Boyfriend: Dude. First of all, we're on a motherfucking-packed subway. Second of all, being a crazy bitch isn't going to help your case.
Girlfriend starts crying hysterically: You can't break up with me! I love you! I love you! I love you!
Stranger, to boyfriend: If you're thinking of killing yourself after this, I sell knives.
--Brooklyn-bound L train
Boyfriend: What are you looking for?
Girlfriend, looking at signs above aisles: 'Rectal.'
--Target, Atlantic Center
Girl: Do you remember what you promised me before you left?
Guy: What? No.
Girl: You don't remember what you promised me?
Guy: I promise you things all the time. I never remember any of them.
--Coffee house, East Village
Boyfriend: Y'know, you can tell she was really pretty... What?
--Bodies exhibit, Fulton St
Overheard by: also stared
Girl: Am I ugly?
Boy: Animal-human hybrids should be slaughtered.
Girl: What?
Boy: Nothing, sweetie.
Girl: Oh. For a second I thought you were being mean or something.
--Roxy cafe, John St
Girlfriend: I just don't know what else I'd do for a career. I don't know how to do anything else.
Boyfriend: That's silly. You'd be a great secretary!
[Pause]
Boyfriend: What? I mean like a high powered executive secretary.
--1st & 1st
Girl #1: So it's my beer pong table, right? If we ever break up, I get the table?
Guy: Well, half of it.
Girl #1: Noo! If you're going to cut it in half, you can have it. I don't want to see the table ruined. I care about beer pong that much.
Girl #2: Wow, it's like the Judgment of Solomon.
--1 train
Overheard by: djlindee
Guy: I haven't brushed my teeth in 48 hours.
Girl: Ew, that's so gross.
Guy: Hey, you're the one that's kissing me. Want to see some plaque?
--1 train
Guy #1: Dude, where's your woman tonight?
Chick: Yeah, where is she?
Guy #2: She's back in Ohio breaking up with her boyfriend.
--112th & Amsterdam
Girlfriend: It's just that I give you pristine vagina and you give me used books.
Boyfriend: Your gratitude is staggering.
--D train
Teen girl: Why are we here?

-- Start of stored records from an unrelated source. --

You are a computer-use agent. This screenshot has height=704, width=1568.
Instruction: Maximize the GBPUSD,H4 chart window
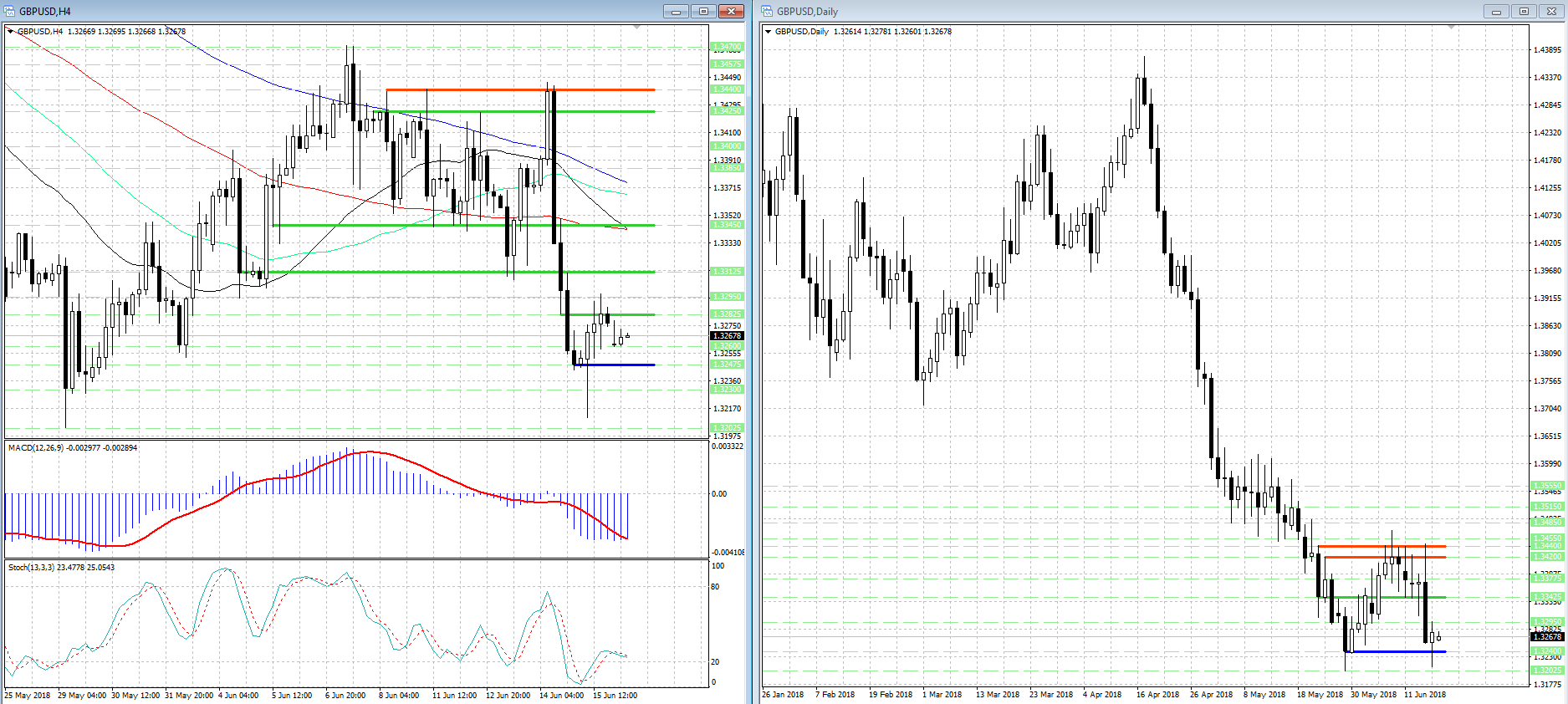[x=703, y=11]
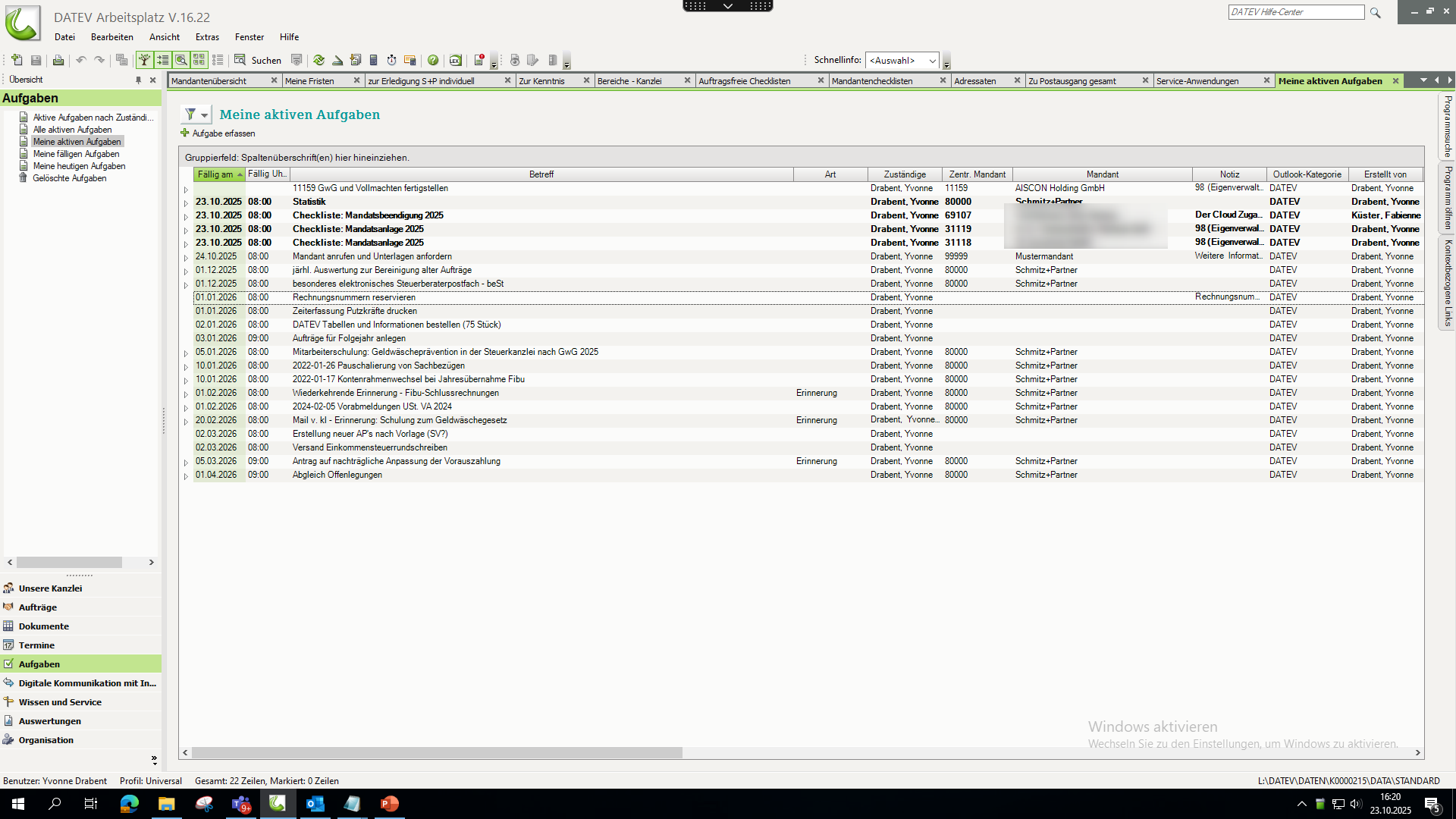Open the Extras menu
Viewport: 1456px width, 819px height.
(x=206, y=36)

Why can't we just go to McDonalds?
Teen guy: This is much better, trust me.
Teen girl: But I know what I like at McDonalds.
Teen guy: But this is much better quality than McDonalds. This is good for you, it's healthy.
--Wendy's, Castle Hill
Overheard by: Stef
Girl: Am I the cutest?
Guy: Maybe...are we including dead people?
--143rd & Broadway
Overheard by: djlindee
Guy: Can I get a Sparkling Mango?
His GF stares at him.
Guy: I'm very secure with my sexuality. And after making you come so sweetly--twice!--you should be too.

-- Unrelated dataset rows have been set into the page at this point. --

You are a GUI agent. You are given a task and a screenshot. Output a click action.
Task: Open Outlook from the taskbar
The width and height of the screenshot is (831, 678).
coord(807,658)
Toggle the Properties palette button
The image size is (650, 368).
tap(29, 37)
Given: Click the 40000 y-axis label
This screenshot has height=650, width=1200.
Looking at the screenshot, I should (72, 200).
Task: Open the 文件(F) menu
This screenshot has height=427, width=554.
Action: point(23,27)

--Schiller's, Rivington Street
Overheard by: Idan
Hipster girl: I want him to think I'm clever, not some desperate a-hole.
Hipster guy: Good luck!
--Central Park
Guy: Is that your boyfriend? I saw you guys making out at the bar.
Drunk girl: He's just a friend. He's whatever. I'll probably be making out with you tomorrow.
Guy: That's great.
--Williamsburg
Overheard by: Spooner
Asian guy: She's crazy. She's obsessed with death!

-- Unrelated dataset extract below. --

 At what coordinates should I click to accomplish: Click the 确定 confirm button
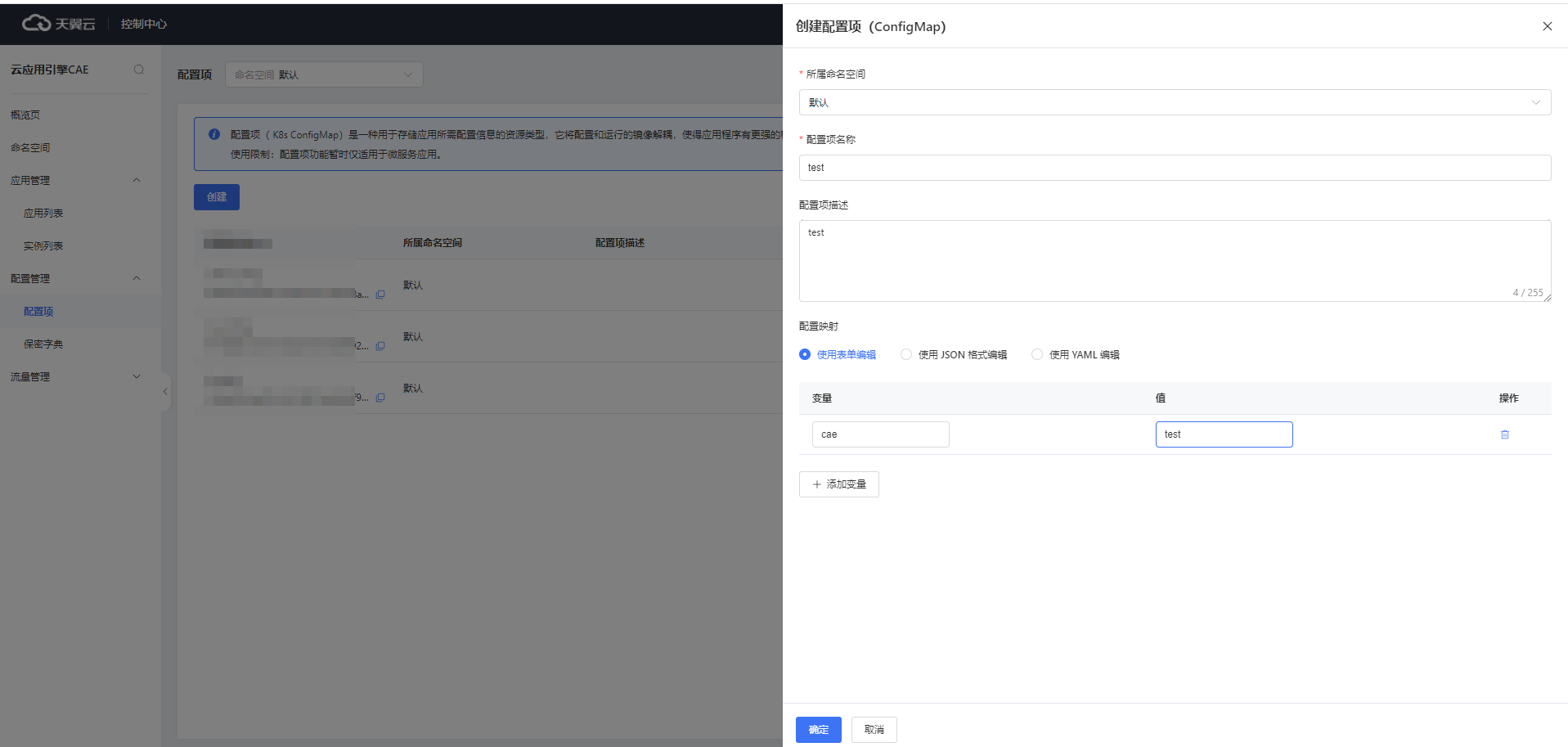tap(818, 730)
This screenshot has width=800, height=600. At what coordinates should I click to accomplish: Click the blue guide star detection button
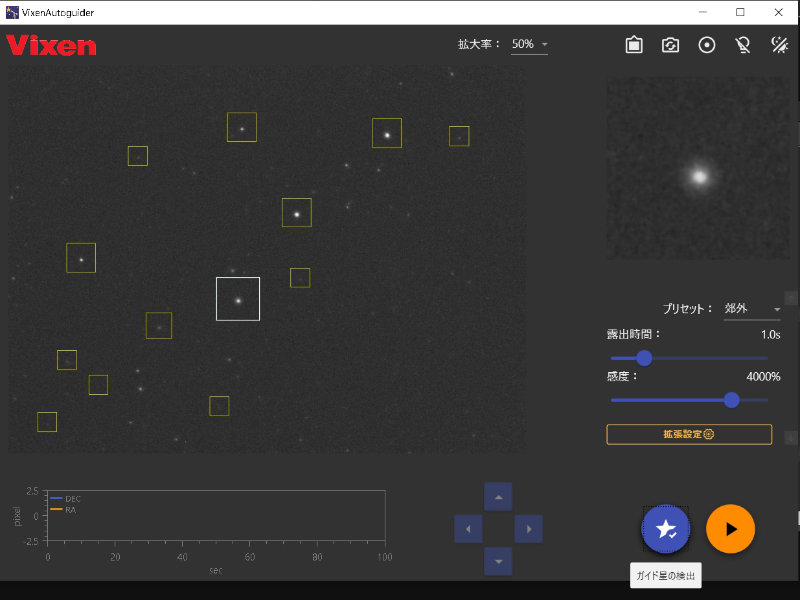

Pudgy White guy: But she's hot.
Black guy: So what?
Pudgy White guy: Yeah, she's crazy...but she's hot. They kind of balance each other out, you know?
--F train
Overheard by: emdashes
Boyfriend: What about kitty?
Girlfriend: Oh, I could eat kitty. No really, I could make a great stir-fry with the cat.
Boyfriend: You would eat my cat?
Girlfriend: Ah, that would be a great way to get at you: eat your cat.
--St. Mark's Place
Guy: Why didn't you want to tell my mom what you're studying in school?
Girl: What was I supposed to do, say, "I study sexuality and your son is homework" and drag you by the arm into the bedroom? I don't want her thinking I'm some kind of hussy who only uses people for sex as part of her doctoral research.
Guy: Actually, she would've been fine with that.
--Mott & Grand
Overheard by: Djlindee
Bodybuilder: Dude, I was ignoring all the RED FLAGS that were going up about my relationship! You GOTTA ask yourself whether you're gonna let her do that to you!